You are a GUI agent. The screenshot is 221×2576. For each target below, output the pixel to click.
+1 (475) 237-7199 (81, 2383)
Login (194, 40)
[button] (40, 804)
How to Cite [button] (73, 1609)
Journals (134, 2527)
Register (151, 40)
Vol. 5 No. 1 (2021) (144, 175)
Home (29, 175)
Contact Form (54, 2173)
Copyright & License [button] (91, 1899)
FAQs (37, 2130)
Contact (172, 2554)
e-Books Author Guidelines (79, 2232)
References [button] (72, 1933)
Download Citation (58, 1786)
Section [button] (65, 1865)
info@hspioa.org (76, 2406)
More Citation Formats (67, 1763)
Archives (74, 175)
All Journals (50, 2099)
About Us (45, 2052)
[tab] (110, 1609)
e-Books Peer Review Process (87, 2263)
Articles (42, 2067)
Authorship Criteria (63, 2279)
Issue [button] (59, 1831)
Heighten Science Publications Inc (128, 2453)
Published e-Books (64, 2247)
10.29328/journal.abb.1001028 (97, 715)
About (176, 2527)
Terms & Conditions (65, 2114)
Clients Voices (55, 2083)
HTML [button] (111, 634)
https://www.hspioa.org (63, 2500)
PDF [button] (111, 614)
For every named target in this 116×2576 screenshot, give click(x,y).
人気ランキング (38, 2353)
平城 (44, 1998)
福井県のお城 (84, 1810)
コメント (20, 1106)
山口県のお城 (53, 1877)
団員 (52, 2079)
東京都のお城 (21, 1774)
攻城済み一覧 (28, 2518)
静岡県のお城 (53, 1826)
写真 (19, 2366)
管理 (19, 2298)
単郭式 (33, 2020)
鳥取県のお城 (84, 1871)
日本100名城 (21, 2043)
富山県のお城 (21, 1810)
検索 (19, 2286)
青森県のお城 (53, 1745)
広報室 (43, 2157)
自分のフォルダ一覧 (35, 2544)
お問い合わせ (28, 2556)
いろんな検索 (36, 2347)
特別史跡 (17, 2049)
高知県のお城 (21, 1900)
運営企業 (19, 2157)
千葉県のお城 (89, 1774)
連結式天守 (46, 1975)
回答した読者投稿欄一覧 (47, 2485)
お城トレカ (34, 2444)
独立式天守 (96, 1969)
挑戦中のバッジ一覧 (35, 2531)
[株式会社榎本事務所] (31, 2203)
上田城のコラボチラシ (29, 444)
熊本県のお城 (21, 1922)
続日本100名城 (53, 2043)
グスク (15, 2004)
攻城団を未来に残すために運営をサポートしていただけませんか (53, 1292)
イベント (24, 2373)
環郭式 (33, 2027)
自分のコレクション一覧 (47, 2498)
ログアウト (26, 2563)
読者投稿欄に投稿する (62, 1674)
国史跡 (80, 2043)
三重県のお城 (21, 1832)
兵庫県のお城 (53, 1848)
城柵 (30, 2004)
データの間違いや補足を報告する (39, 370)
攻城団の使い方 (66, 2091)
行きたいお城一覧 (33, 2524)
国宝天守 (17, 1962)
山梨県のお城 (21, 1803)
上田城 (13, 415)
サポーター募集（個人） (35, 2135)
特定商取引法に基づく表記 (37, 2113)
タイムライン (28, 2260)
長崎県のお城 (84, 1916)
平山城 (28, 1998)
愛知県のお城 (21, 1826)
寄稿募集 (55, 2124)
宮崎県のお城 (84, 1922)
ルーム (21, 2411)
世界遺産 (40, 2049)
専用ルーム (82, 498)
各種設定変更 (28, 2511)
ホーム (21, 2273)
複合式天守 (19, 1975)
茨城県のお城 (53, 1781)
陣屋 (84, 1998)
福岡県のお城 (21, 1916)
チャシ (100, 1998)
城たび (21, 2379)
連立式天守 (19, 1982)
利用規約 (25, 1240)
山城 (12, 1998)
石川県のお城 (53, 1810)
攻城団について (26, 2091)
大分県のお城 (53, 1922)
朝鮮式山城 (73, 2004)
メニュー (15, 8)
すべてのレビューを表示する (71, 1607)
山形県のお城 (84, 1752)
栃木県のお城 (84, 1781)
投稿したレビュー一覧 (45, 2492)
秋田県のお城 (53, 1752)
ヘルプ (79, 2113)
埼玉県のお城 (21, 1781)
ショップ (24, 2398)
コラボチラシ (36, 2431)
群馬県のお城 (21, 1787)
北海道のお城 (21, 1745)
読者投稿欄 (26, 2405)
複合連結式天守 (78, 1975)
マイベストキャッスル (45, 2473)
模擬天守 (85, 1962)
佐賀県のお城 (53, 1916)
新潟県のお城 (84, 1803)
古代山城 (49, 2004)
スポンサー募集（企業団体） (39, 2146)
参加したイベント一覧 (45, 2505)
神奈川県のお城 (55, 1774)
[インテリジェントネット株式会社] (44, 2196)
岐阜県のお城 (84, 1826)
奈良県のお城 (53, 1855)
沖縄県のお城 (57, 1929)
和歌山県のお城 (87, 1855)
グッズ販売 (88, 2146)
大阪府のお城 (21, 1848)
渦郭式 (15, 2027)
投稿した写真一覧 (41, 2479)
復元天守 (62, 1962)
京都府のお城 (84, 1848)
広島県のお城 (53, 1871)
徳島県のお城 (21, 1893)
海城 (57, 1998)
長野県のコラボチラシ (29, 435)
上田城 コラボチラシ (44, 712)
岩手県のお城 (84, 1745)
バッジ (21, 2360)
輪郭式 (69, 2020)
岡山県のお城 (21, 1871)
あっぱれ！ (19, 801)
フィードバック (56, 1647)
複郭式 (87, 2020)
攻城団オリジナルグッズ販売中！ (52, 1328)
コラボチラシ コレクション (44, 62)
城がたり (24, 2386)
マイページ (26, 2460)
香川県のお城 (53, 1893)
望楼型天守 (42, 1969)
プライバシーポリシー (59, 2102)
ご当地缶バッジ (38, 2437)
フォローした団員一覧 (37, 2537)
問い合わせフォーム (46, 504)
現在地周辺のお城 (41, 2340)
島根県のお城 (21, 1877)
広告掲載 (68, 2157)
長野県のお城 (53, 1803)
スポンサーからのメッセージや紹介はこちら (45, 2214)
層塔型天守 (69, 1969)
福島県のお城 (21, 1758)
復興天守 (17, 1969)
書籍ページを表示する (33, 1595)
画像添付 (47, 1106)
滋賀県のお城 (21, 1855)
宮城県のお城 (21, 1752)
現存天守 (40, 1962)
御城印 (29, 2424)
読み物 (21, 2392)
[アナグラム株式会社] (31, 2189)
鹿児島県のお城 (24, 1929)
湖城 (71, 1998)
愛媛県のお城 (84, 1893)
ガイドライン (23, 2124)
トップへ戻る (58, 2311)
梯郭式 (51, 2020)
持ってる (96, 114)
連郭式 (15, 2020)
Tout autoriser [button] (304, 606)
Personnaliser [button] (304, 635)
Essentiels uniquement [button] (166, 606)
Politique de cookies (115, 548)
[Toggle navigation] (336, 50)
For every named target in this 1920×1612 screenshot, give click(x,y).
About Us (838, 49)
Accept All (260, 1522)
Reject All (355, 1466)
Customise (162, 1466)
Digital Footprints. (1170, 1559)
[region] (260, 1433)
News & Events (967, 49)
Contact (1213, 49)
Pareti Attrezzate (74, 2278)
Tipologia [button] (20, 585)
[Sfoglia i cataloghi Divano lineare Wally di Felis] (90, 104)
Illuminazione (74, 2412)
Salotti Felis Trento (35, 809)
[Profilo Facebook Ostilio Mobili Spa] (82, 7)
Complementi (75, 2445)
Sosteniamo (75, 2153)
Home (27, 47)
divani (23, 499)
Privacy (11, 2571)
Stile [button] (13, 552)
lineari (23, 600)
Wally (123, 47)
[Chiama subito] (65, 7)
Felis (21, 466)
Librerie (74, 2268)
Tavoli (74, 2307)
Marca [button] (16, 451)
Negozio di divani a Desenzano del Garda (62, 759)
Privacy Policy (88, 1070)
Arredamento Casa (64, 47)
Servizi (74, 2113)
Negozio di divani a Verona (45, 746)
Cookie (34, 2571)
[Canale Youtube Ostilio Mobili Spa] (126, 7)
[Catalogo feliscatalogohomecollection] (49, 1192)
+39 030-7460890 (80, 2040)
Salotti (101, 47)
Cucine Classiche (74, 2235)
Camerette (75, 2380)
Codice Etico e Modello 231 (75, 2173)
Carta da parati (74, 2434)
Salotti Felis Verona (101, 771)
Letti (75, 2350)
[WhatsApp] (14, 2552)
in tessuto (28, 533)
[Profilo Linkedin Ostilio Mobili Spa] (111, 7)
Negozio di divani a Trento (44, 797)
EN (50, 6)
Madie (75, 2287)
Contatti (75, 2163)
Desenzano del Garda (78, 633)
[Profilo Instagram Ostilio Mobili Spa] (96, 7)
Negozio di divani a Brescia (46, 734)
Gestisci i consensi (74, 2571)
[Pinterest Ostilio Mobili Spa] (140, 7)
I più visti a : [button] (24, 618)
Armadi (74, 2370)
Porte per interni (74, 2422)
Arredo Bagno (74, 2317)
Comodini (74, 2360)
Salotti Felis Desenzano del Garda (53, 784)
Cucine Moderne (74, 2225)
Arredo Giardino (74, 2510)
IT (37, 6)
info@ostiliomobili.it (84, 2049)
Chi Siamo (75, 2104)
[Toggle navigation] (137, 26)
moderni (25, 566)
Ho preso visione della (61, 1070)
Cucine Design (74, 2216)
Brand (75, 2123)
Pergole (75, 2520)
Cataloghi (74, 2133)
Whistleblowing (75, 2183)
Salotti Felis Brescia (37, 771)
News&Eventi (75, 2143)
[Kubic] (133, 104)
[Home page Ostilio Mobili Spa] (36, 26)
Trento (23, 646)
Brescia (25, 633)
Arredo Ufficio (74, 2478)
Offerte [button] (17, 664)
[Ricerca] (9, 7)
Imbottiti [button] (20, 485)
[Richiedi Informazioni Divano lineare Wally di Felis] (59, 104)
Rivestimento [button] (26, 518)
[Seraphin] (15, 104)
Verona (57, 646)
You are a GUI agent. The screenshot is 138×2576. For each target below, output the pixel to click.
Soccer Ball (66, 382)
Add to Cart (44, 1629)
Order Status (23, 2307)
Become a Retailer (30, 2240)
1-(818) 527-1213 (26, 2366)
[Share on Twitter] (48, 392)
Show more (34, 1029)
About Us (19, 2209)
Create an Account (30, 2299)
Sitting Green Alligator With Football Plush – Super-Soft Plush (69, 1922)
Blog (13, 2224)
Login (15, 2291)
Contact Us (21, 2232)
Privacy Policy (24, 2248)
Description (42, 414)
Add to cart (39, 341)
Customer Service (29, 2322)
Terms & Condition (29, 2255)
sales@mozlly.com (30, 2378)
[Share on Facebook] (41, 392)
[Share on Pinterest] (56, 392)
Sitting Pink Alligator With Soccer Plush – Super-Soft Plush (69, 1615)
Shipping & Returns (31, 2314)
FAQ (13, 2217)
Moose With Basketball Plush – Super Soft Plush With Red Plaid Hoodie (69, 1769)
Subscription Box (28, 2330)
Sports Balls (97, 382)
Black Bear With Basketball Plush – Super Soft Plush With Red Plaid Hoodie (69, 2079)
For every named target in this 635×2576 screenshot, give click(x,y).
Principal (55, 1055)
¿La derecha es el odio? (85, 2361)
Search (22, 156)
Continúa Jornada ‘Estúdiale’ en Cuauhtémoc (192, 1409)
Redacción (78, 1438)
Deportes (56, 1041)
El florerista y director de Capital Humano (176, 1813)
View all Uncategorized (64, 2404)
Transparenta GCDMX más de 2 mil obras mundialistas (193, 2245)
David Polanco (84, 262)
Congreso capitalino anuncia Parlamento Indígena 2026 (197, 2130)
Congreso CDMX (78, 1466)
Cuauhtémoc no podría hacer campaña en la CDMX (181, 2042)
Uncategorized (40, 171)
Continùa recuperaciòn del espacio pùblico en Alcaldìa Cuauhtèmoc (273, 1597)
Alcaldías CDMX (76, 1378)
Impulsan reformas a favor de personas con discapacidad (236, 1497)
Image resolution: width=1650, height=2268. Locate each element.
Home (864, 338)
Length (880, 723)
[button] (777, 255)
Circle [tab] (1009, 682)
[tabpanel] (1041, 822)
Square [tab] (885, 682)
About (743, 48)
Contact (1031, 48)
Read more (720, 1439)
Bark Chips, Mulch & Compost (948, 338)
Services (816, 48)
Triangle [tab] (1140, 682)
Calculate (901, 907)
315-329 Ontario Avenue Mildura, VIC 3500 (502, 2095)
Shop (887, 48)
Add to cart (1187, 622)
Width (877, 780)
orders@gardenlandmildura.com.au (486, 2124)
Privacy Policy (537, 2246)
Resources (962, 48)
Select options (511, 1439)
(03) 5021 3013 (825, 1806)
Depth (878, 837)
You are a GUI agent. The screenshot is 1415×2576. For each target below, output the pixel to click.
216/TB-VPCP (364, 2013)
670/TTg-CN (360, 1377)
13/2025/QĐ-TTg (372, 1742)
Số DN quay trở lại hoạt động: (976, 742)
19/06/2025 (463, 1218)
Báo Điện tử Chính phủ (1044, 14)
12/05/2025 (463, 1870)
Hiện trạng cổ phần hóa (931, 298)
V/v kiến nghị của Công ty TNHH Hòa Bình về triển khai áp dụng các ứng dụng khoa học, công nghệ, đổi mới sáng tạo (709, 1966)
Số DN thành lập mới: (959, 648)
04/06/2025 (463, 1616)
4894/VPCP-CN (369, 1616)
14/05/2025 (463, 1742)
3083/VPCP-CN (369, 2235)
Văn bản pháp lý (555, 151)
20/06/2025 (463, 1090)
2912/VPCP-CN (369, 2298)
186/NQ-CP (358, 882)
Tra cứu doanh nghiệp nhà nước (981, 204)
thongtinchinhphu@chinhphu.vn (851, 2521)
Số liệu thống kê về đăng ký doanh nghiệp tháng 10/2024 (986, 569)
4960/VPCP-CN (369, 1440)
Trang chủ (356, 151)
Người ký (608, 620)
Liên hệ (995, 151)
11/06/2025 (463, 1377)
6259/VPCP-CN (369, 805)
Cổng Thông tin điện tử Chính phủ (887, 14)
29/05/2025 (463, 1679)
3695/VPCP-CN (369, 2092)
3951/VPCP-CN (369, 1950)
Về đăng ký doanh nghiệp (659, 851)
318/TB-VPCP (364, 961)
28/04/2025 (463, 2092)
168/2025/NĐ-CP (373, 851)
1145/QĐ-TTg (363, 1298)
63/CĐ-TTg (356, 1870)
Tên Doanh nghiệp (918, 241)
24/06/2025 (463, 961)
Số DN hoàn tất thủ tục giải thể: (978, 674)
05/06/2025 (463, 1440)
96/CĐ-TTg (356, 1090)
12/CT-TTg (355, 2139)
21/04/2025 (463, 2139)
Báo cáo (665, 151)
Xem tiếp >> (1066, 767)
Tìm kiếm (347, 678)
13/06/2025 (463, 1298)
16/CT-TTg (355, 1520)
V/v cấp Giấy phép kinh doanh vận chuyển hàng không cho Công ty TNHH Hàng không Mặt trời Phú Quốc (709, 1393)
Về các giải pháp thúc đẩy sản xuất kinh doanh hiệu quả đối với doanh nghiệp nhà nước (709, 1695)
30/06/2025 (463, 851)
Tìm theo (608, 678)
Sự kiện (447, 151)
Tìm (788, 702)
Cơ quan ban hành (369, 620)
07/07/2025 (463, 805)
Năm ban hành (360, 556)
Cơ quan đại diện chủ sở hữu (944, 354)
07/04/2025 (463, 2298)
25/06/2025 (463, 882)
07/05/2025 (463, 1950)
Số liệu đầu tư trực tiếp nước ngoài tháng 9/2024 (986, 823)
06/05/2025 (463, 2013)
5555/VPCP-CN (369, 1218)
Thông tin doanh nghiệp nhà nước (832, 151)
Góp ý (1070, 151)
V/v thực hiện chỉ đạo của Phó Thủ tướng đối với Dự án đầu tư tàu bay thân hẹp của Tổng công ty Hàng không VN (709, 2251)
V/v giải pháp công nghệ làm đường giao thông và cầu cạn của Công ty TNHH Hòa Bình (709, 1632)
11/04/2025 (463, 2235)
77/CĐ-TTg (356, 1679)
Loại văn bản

_ _ _ _ _ _ _

- **WHAT NEEDS TO BE DONE**
What you return should be exactly the lines above, starting at the one with "読み物 (21, 2392)" and ending at the one with "About Us (838, 49)", and nothing else.

- **ANSWER TO THE PROBLEM**
読み物 (21, 2392)
[アナグラム株式会社] (31, 2189)
鹿児島県のお城 (24, 1929)
湖城 (71, 1998)
愛媛県のお城 (84, 1893)
ガイドライン (23, 2124)
トップへ戻る (58, 2311)
梯郭式 (51, 2020)
持ってる (96, 114)
連郭式 (15, 2020)
Tout autoriser [button] (304, 606)
Personnaliser [button] (304, 635)
Essentiels uniquement [button] (166, 606)
Politique de cookies (115, 548)
[Toggle navigation] (336, 50)
For every named target in this 1920×1612 screenshot, give click(x,y).
About Us (838, 49)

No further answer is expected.